→ Texte source
▬▬▬▬▬▬▬▬▬▬

Bref, après la séance de ce mercredi, il apparaît clairement que deux partis seulement (sur sept figurant dans la coalition) soutiennent Hadja Lahbib : les formations libérales flamande et francophone. Et encore, un peu avant 18h, Le Premier ministre Alexander De Croo admettait que « les choses auraient dû se dérouler autrement ». Avec un tel allié, on n’a plus besoin d’ennemi. Du côté du MR, on fait front. Michel De Maegd félicite Hadja Lahbib pour « sa transparence » (sic ! On l’a connu plus critique quand il était journaliste), tandis que le président du parti, Georges-Louis Bouchez, on le sait, rejette toutes les responsabilités sur le secrétaire d’Etat bruxellois Pascal Smet (Vooruit/ex-SP.A). Une ligne de défense qui n’est peut-être pas idéale : elle risque de rappeler à tous que Smet, lui, les a prises, ses responsabilités. En démissionnant….
La ministre Hadja Lahbib promet d’interpeller son homologue iranien à propos du comportement de membres de la délégation de son pays en Belgique.

▬▬▬▬▬▬▬▬▬▬

→ Énoncé
Prolongez l'article ci-dessus sur le soutien à Hadja Lahbib au sein de la coalition, en reprenant juste après sa dernière phrase.

→ Données fournies
▬▬▬▬▬▬▬▬▬▬

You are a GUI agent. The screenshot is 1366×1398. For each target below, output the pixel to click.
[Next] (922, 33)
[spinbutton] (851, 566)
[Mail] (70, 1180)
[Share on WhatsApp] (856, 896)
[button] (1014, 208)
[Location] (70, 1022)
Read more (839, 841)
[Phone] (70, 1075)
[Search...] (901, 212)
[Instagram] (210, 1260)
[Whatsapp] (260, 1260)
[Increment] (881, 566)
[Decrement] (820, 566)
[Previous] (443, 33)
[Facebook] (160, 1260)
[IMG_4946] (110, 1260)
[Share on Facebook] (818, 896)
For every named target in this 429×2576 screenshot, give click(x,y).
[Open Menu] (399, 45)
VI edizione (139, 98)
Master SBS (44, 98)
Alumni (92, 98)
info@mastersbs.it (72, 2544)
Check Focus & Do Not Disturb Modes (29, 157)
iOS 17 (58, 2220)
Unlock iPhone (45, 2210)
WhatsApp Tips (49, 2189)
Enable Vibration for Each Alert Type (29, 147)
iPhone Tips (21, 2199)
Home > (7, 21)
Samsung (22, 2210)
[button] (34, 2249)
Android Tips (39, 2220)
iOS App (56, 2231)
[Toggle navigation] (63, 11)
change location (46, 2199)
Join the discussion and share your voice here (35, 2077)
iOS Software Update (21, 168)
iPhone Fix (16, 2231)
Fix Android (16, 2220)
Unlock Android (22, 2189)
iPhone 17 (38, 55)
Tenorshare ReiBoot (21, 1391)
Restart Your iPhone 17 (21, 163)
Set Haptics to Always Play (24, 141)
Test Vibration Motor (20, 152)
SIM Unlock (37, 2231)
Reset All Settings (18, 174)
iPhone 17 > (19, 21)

▬▬▬▬▬▬▬▬▬▬

→ Réponse à l'exercice
Les réponses de madame Lahbib ont donc été (très) loin de calmer le jeu. A court d’arguments, elle a affirmé qu’elle allait « interpeller son homologue iranien à propos du comportement de membres de la délégation de son pays en Belgique ». Nul doute que celui-ci, Hossein Amir Abdollahian, très proche des Gardiens de la Révolution et du guide suprême Ali Khamenei, un dur donc, sera impressionné par cette fermeté. On tremble déjà à Téhéran…
La tension continuera de monter
Mercredi soir, un Kern a réuni les principaux ministres de la coalition. Le deuxième de la journée, et il fut tout aussi tendu, nous assure-t-on, que le premier qui s’était tenu dans la matinée. Ce jeudi, la séance plénière de la Chambre sera peut-être l’occasion de nouvelles passes d’armes, mais c’est lors de la plénière de jeudi prochain que se jouera le sort de la ministre Hadja Lahbib, lors du vote sur les motions de défiance.
Pour Denis Ducarme, Il est affligeant que cette affaire permette aux mollahs de rire dans leurs sales barbes à voir comment leur régime de terreur arrive, sur une question de visas, à déstabiliser un Gouvernement européen. BELGA
Le député Denis Ducarme (MR) invite ses collègues à faire preuve de pragmatisme. (BELGA PHOTO).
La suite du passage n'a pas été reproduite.